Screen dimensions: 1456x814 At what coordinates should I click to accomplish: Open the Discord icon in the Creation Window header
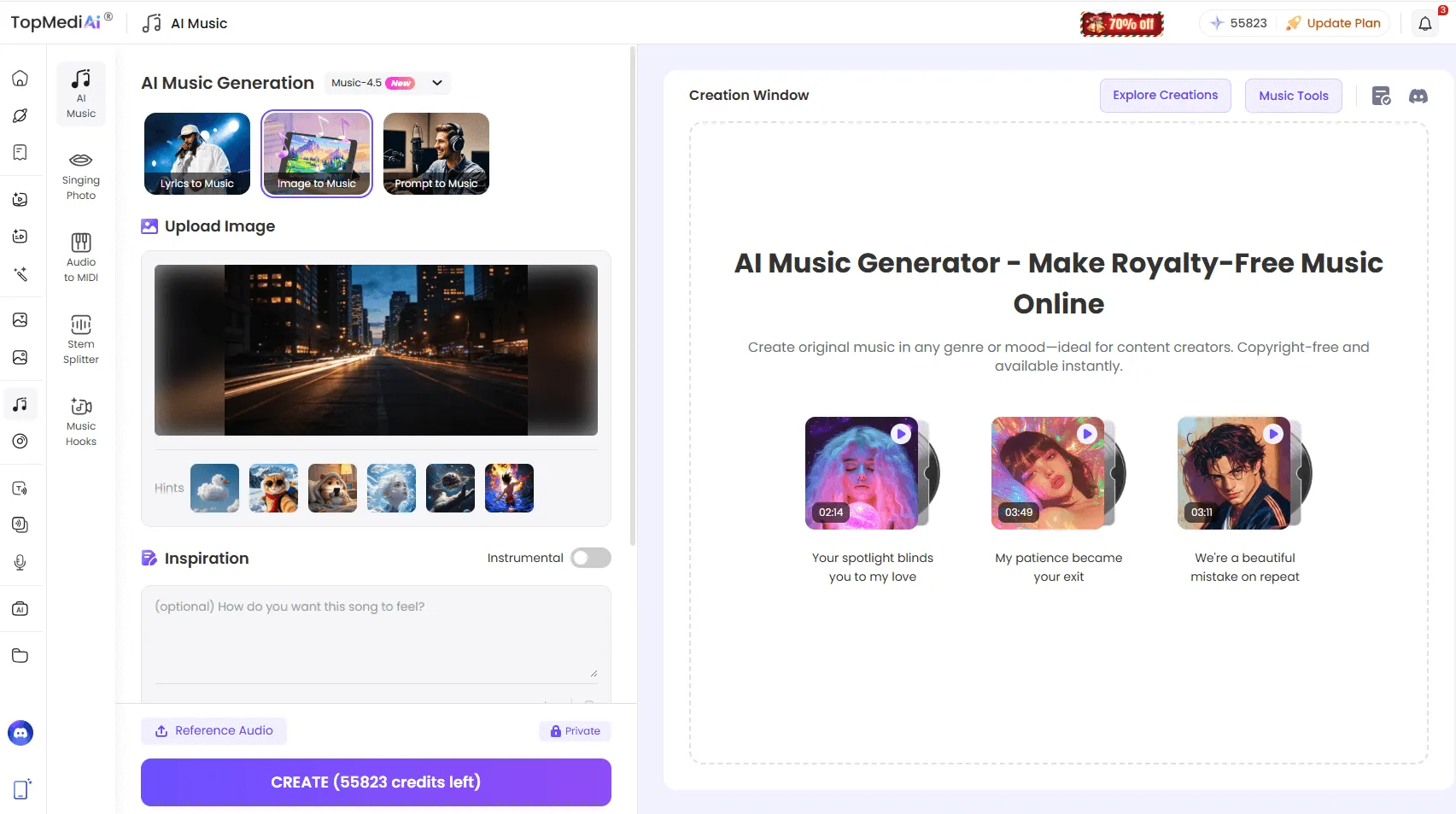click(x=1418, y=96)
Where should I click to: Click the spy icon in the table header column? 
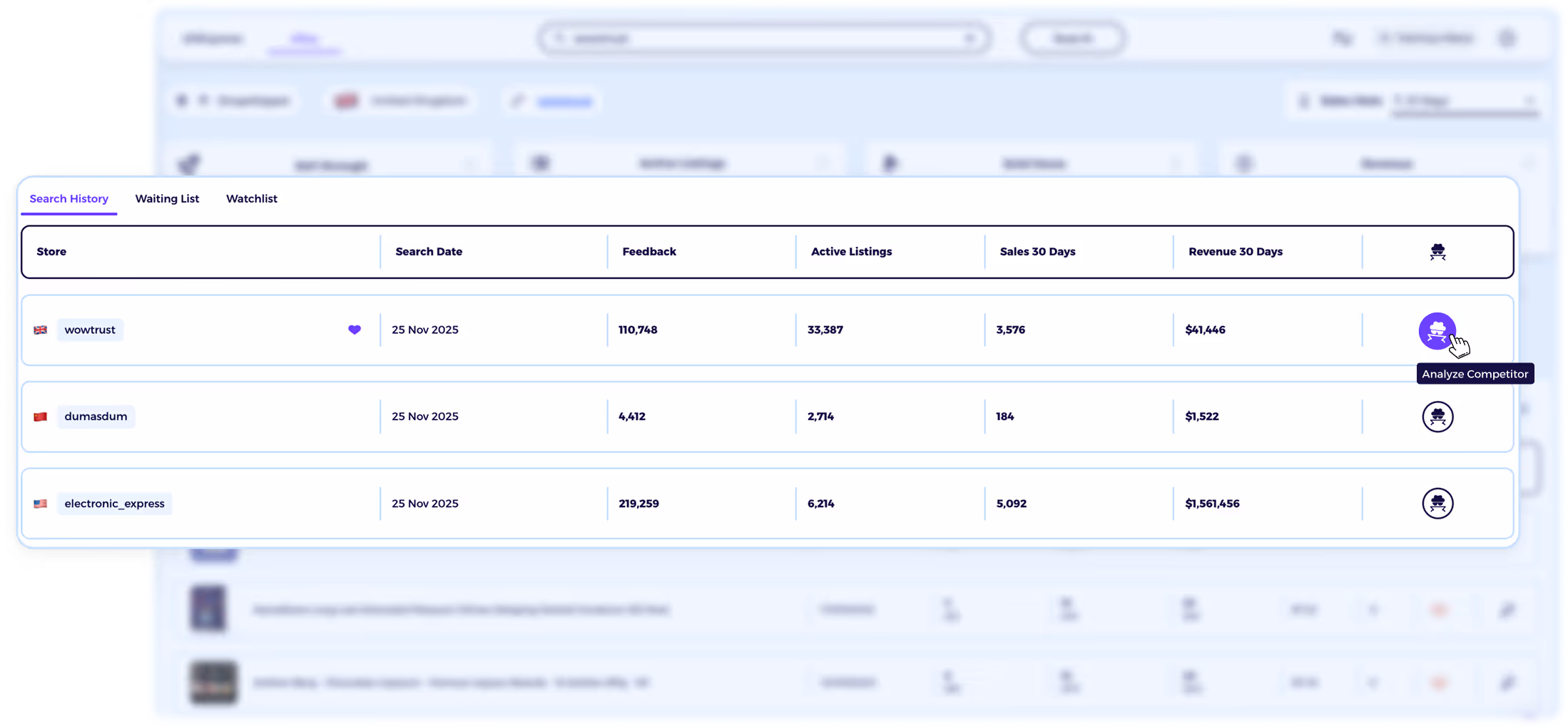coord(1437,251)
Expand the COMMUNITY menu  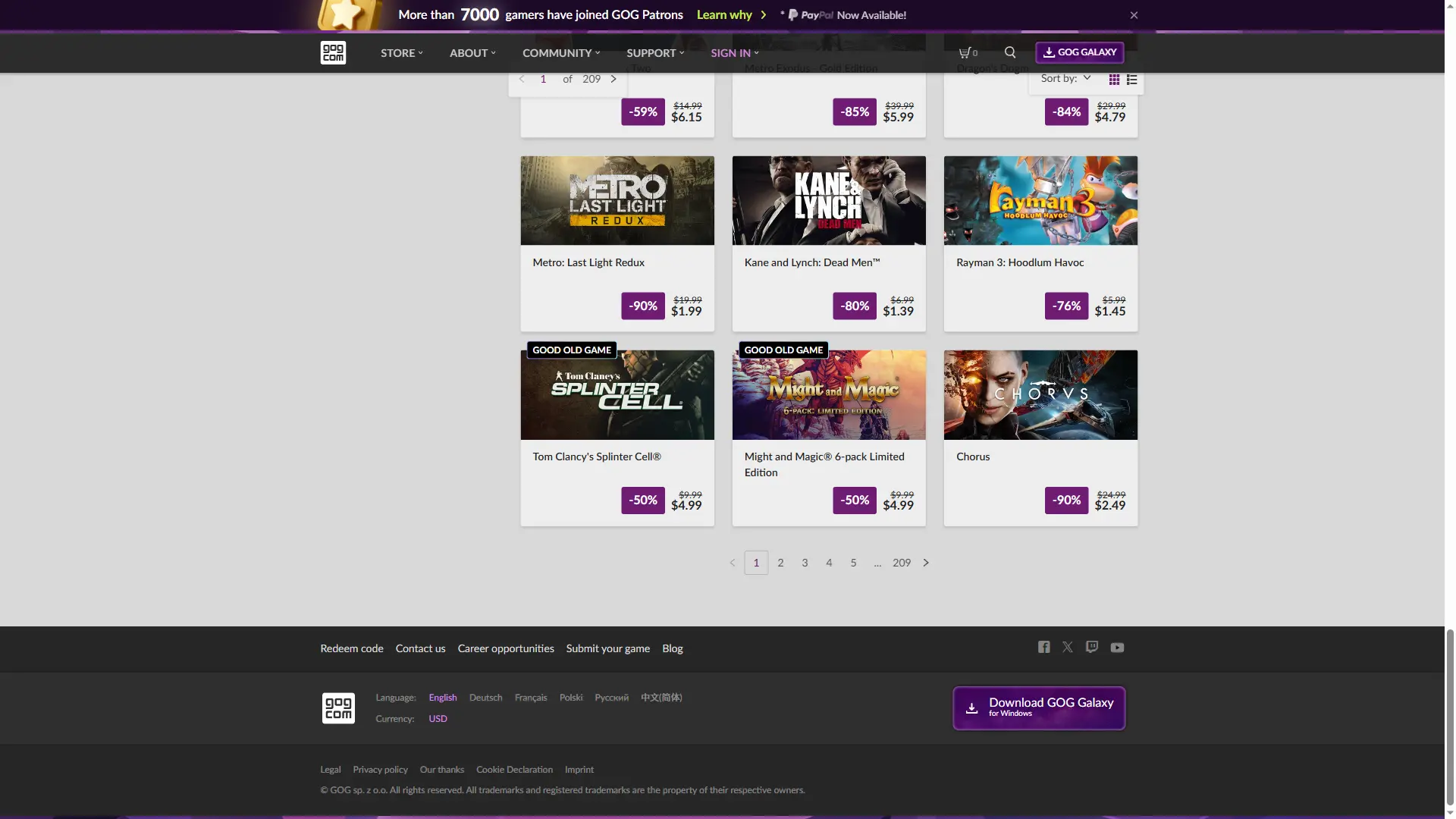(x=560, y=53)
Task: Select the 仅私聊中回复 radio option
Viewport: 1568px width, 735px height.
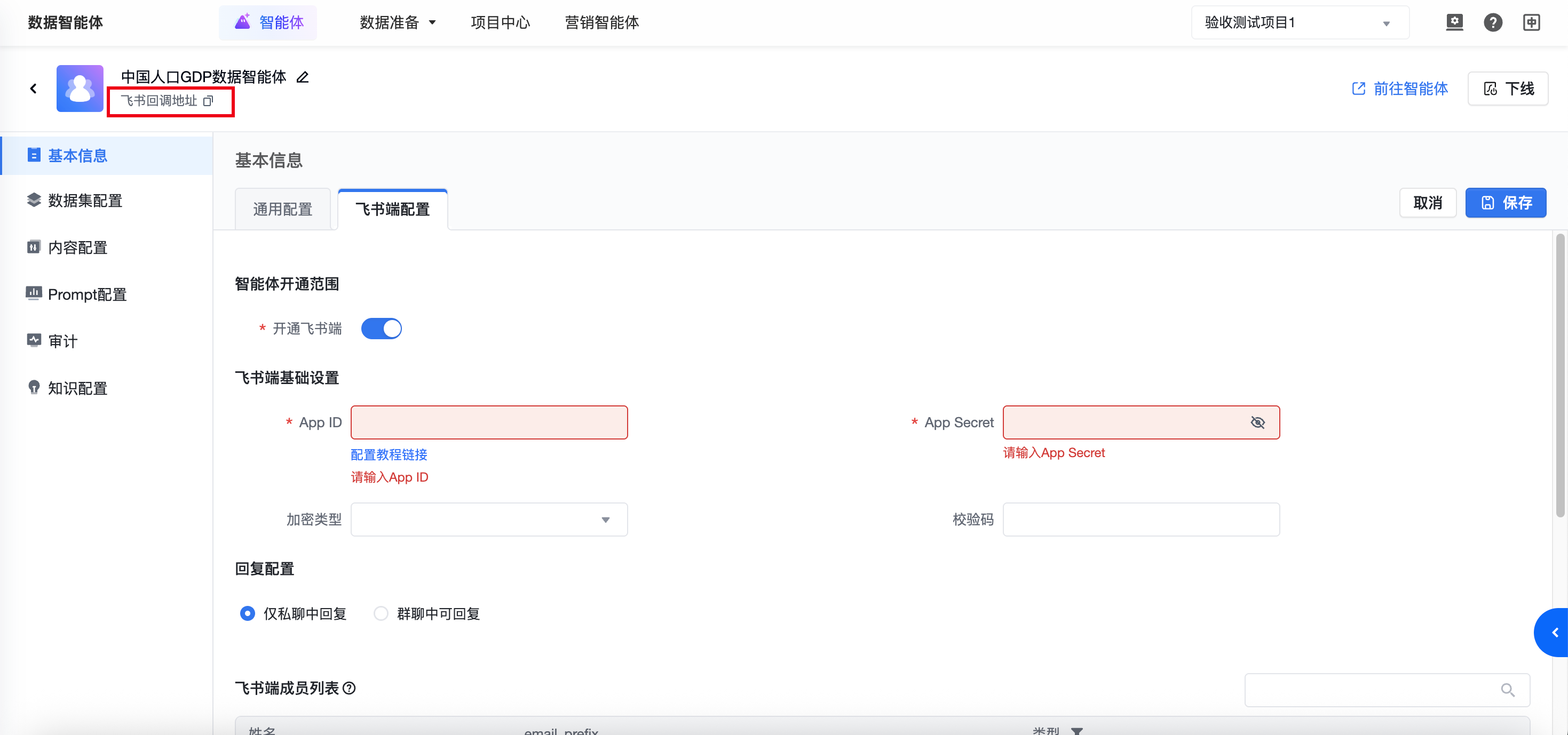Action: point(247,613)
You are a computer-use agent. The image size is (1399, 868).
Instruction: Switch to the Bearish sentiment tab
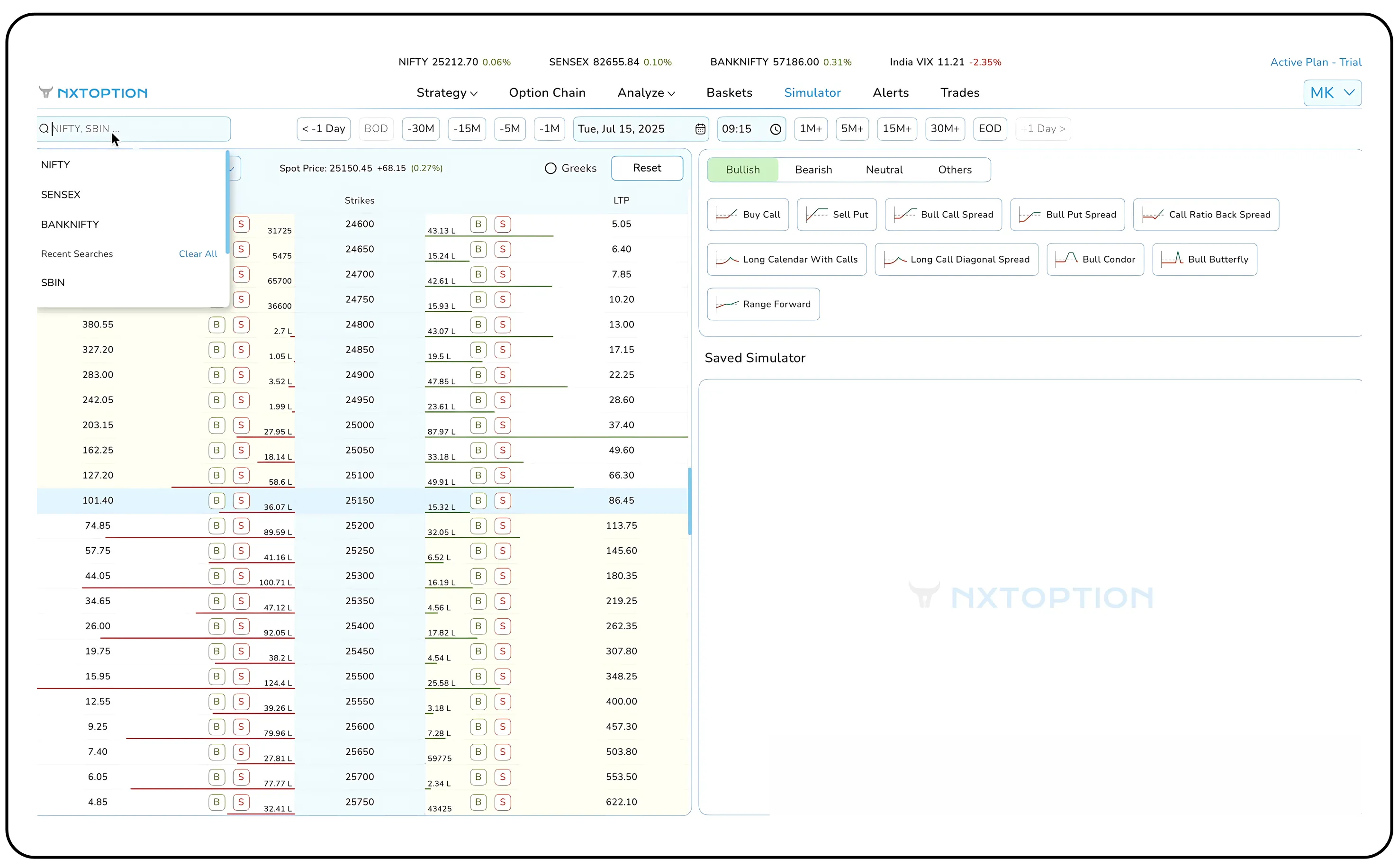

Problem statement:
Pictures aside, transcribe exactly the lines from the line containing "Viewport: 1568px width, 735px height." through the final line of the material above.

Written answer:
Viewport: 1568px width, 735px height.
Action: point(247,613)
You are a computer-use agent. The image size is (1399, 868).
Instruction: Switch to the Bearish sentiment tab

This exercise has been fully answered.